THURSDAY, July 11 (HealthDay News) -- Turning a medical foe into a therapeutic friend, Italian scientists say they used a piece of HIV to cure two rare genetic diseases affecting children.
HIV is the virus that causes AIDS.
Gene therapy using the technique proved effective in three children with metachromatic leukodystrophy and three others with Wiskott-Aldrich syndrome. After three years of treatment, all of them are now well and show significant benefits from the therapy.
"The results obtained from the first six patients are very encouraging: The therapy is not only safe, but also effective and able to change the clinical history of these severe diseases," study lead researcher Luigi Naldini, director of the San Raffaele Telethon Institute for Gene Therapy (TIGET), in Milan, said in an institute news release.
The cause of both diseases is a genetic defect that results in the deficiency of a protein essential in the early years of life. In the case of metachromatic leukodystrophy, the nervous system is affected. Babies with this previously incurable disease appear healthy at birth, but at some point they begin to gradually lose the thinking and physical skills they have developed, with no possibility of halting the decline.

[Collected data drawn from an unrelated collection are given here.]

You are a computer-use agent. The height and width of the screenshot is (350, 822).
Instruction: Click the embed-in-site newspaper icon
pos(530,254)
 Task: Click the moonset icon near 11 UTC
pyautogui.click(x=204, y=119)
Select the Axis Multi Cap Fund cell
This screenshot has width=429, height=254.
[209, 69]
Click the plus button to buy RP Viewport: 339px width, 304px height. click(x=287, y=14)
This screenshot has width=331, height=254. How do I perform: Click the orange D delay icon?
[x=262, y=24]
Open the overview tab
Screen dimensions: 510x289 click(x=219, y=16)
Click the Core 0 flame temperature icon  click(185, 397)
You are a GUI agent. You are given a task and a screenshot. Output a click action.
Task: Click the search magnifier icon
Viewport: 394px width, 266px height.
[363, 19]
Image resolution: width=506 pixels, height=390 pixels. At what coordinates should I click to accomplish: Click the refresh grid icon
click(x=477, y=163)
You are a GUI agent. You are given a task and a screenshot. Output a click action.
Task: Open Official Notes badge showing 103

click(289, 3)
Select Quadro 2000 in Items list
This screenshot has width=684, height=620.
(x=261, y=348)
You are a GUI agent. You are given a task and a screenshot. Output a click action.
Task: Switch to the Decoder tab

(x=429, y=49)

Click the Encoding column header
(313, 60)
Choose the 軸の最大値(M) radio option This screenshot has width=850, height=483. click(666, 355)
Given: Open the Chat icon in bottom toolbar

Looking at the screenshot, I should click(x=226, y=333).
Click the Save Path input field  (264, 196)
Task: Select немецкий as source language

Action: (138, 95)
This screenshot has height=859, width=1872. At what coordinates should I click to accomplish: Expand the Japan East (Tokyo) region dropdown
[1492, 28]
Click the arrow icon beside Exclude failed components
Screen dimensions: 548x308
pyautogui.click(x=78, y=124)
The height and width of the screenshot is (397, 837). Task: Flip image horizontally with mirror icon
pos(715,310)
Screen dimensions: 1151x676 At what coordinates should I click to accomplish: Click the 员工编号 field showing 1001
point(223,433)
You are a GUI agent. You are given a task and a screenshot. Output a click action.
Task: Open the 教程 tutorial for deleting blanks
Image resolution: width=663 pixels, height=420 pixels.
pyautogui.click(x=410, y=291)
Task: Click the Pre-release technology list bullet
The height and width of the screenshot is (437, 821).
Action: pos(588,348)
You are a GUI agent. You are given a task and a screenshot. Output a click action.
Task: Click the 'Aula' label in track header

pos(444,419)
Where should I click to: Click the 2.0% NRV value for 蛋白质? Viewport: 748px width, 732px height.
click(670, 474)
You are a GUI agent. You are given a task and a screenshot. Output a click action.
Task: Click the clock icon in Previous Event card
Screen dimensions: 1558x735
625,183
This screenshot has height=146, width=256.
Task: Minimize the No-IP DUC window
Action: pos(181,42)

Children with Wiskott-Aldrich syndrome have a faulty immune system that makes them much more vulnerable than normal to the development of infections, autoimmune diseases and cancer. They also have a defect in the platelets, which causes frequent bleeding.
In this new therapy, stem cells are taken from the bone marrow of the patient. But a viral vector -- a means of transporting an agent into a cell -- is needed to transport a corrected copy of the gene that is defective into the stem cells. The Italian team obtained just such a viral vector from HIV.
Once reinjected into the body, the treated stem cells are able to restore the missing protein to key organs, the researchers said.
"In patients with Wiskott-Aldrich syndrome, blood cells are directly affected by the disease and the corrected stem cells replace the diseased cells, creating a properly functioning immune system and normal platelets," said Alessandro Aiuti, head of research of the Pediatric Clinic at TIGET. "Thanks to gene therapy, the children no longer have to face severe bleeding and infection. They can run, play and go to school."
"In the case of metachromatic leukodystrophy, however, the therapeutic mechanism is more sophisticated: The corrected [stem] cells reach the brain through the blood and release the correct protein that is 'gathered' there by the surrounding nerve cells," colleague Alessandra Biffi said in the news release.
The studies were published July 11 in the journal Science.